Esra Haynes, a Year 8 student from Melbourne, went into cardiac arrest and suffered irreversible brain damage after participating in a popular social media trend called “chroming” at a sleepover in March, according to news.com.au.
Her parents Paul and Andrea were absolutely blindsided by the devastating death.
“It was just the regular routine of going to hang out with her mates,” Andrea told A Current Affair.
“We always knew where she was and we knew who she was with. It wasn’t anything out of the ordinary,” Paul went on.
“To get this phone call at that time of night... [it] was one of the calls no parent ever wants to have to receive and we unfortunately got that call: ‘Come and get your daughter’.
“We’ve got the pictures in our mind which will never be erased of what we were confronted with.”
Paramedics attempted to revive Esra. They told Esra’s mum that her daughter had been “chroming” - a dangerous trend among young people where the chemicals in aerosol cans are inhaled to experience a quick high.
The trend ended up being fatal for the “beautiful” and “cheeky” Esra, who was taken to hospital and put on life support.
Just over a week later, doctors said “her brain was damaged beyond repair”, and her family made the tough decision to turn off the life support machines.
“They’re asking us to bring family, friends to say goodbye to our 13-year-old daughter,” Esra’s dad told Ally Langdon on A Current Affair.
“It was a very, very difficult thing to do to such a young soul.”
Esra’s parents and her older siblings Imogen, Seth and Charlie “cuddled her until the end”.
“So in that split second, your entire world changed?” Langdon asked, teary-eyed.
“Absolutely,” Paul responded, overwhelmed with emotion. “Our gut was ripped out.”
The Melbourne teenager’s death is the latest in a string of Aussie teenagers who have died after trying “chroming”.
In 2019, a 16-year-old boy died after inhaling the fumes from an aerosol can; in 2021, a teenage girl from Queensland suffered brain damage from the deadly trend and last year another 16-year-old boy died when sniffing deodorant.
After Esra’s death, the Victorian Education Department is increasing its efforts to provide school kids with more information about the deadly side effects of chroming.

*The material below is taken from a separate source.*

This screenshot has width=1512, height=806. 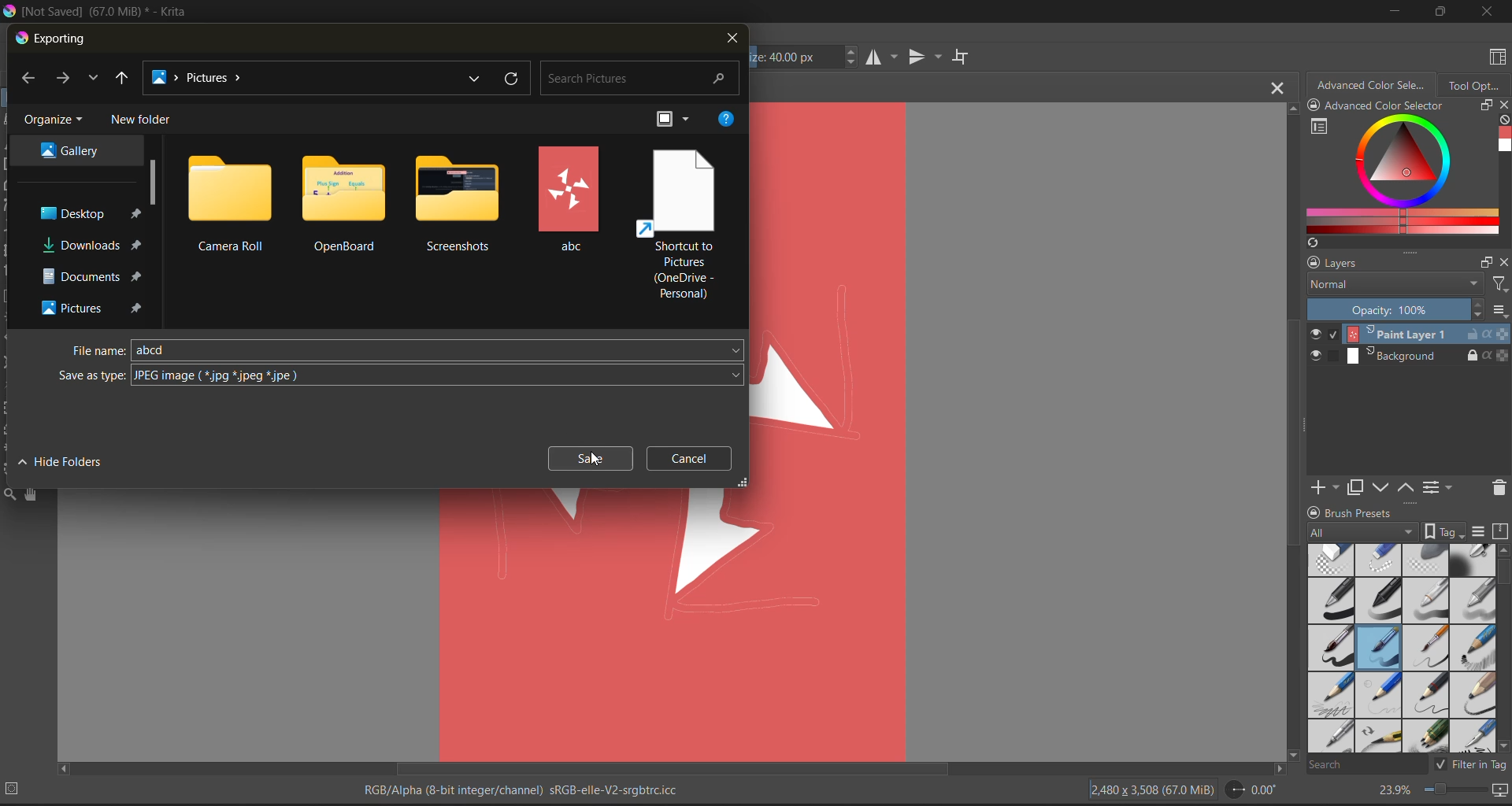 I want to click on back, so click(x=30, y=78).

However, Paul and Andrea are calling for more action and change to prevent other parents having to live through the same nightmare they did.

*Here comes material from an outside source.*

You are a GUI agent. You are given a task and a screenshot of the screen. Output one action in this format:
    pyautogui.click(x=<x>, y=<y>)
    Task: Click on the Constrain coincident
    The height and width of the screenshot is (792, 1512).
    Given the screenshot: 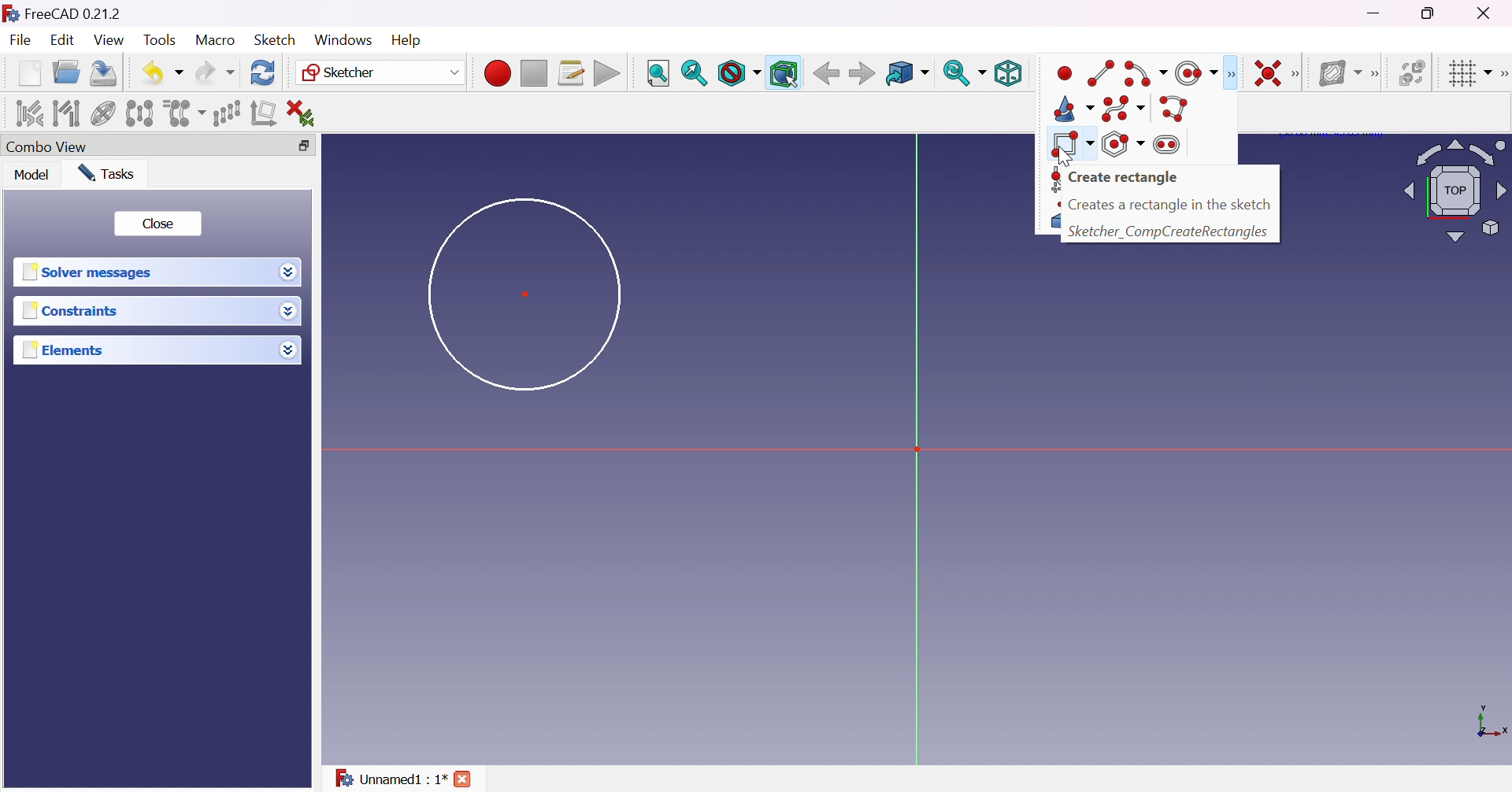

The couple want aerosol manufacturers to change formulas in deodorants to be safer and less toxic, and for CPR to be taught in all Australian schools and refreshed every two years.

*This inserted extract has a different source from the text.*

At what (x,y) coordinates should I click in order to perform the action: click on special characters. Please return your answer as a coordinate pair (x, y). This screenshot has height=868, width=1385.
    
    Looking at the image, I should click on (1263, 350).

“For me it’s a pistol sitting on the shelf,” Esra’s father said of deodorant cans.
“We need the manufacturers to step up and really change the formulation or the propellants.”
He went on to say that there needs to be more control and investigation into social media platforms and the content they show “to lock down on the loopholes” that children fall into that expose them to “adult content”. The Haynes believe Esra learned online about the lethal chroming trend that took her life.
But, above all, Esra’s parents want children and families to be informed of the deadly consequences of chroming.